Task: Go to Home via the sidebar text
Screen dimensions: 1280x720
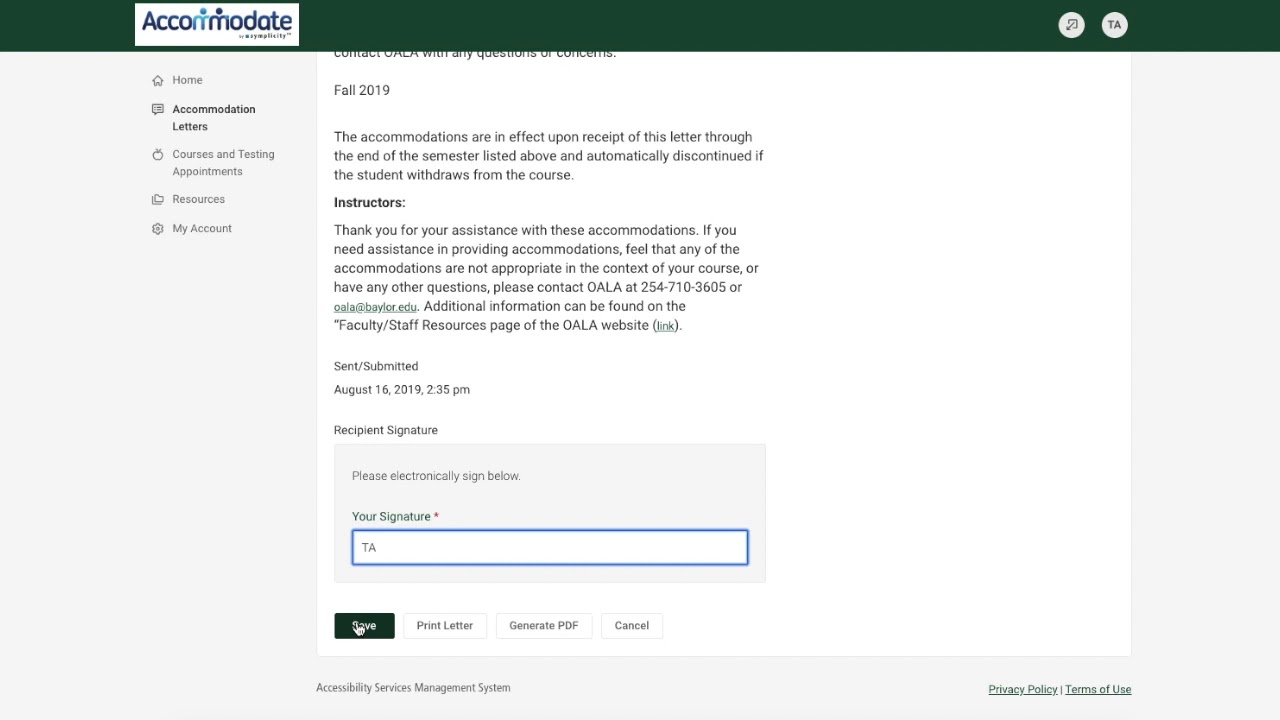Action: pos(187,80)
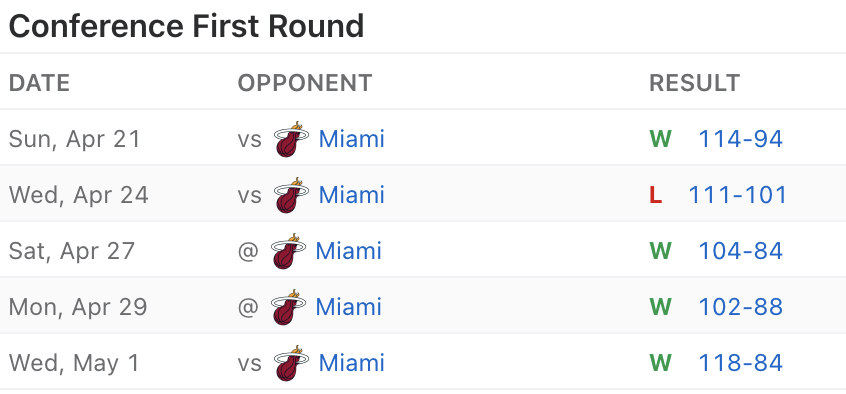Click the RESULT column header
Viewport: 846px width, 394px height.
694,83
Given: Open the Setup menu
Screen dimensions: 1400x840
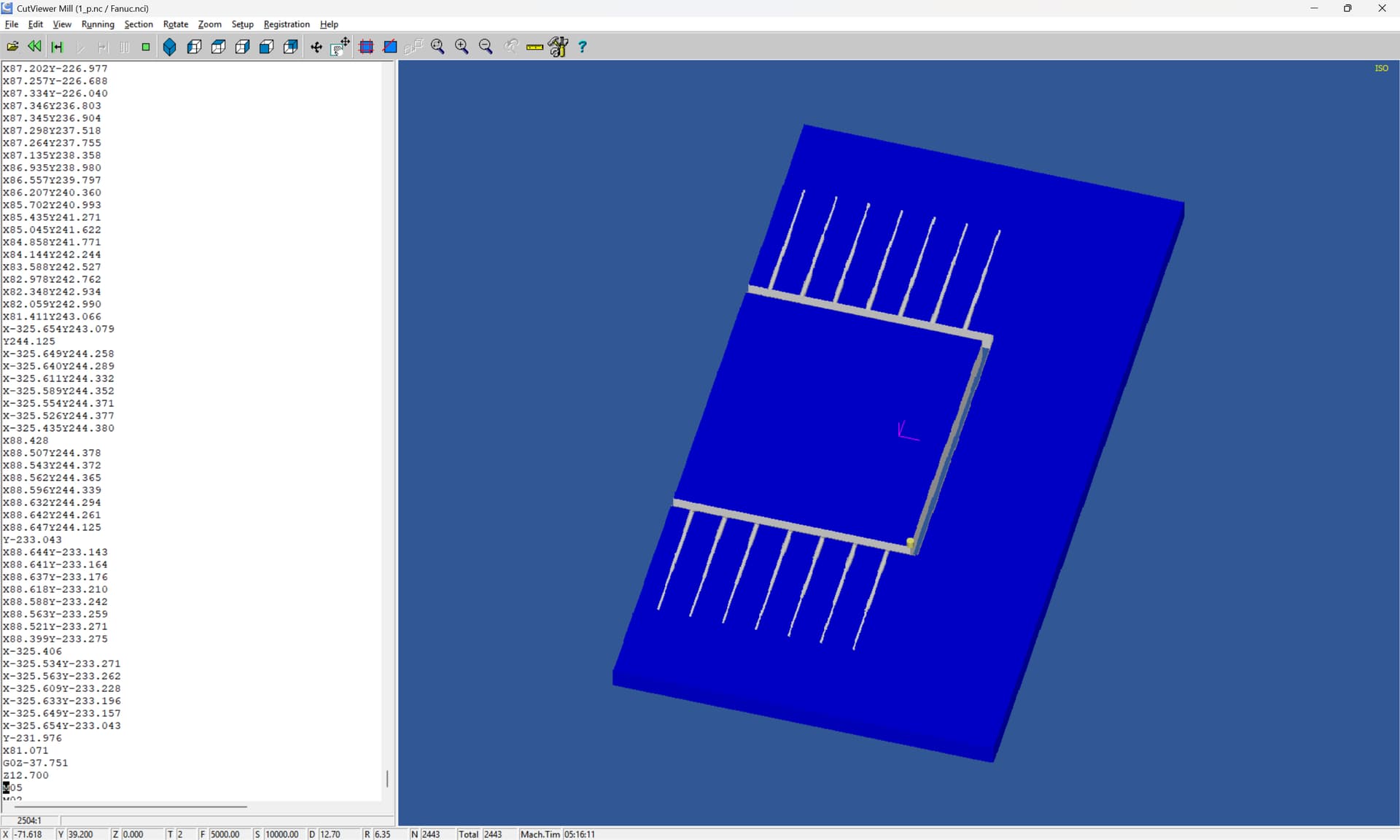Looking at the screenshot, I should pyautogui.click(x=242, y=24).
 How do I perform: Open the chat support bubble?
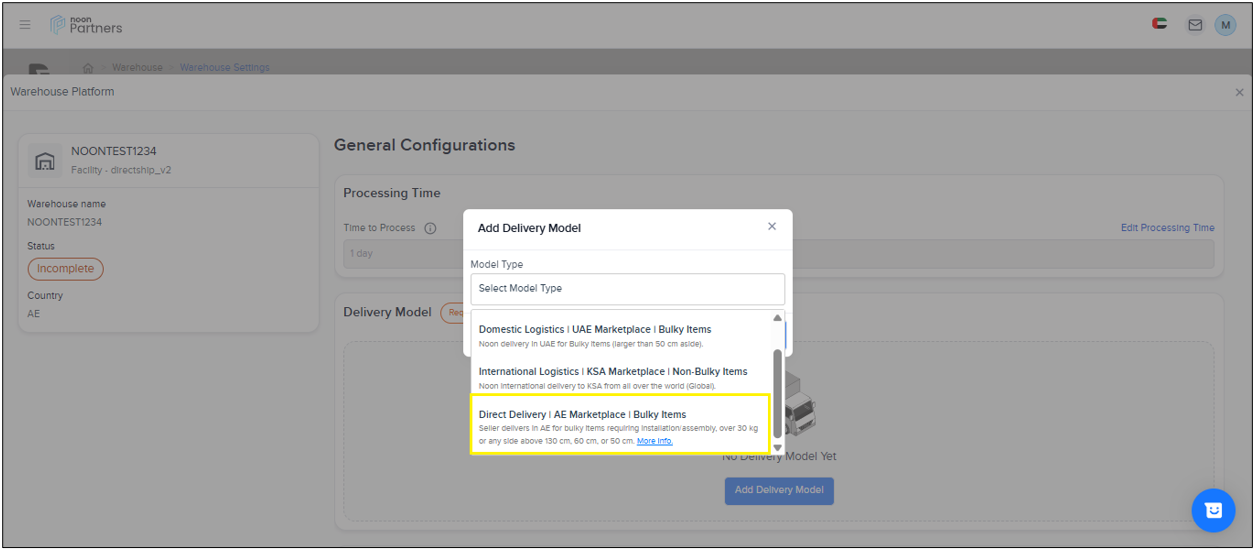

..............................

▸ EXERCISE BRIEF: Your answer must be an exact copy of the lines above, from the line that contains "Screen dimensions: 1280x720" through the final line, with no pictures in it.

▸ ANSWER TO THIS TASK:
Screen dimensions: 1280x720
Action: pos(187,80)
Click the RESULT column header
Viewport: 846px width, 394px height.
694,83
Given: Open the Setup menu
Screen dimensions: 1400x840
Looking at the screenshot, I should pyautogui.click(x=242, y=24).
 How do I perform: Open the chat support bubble?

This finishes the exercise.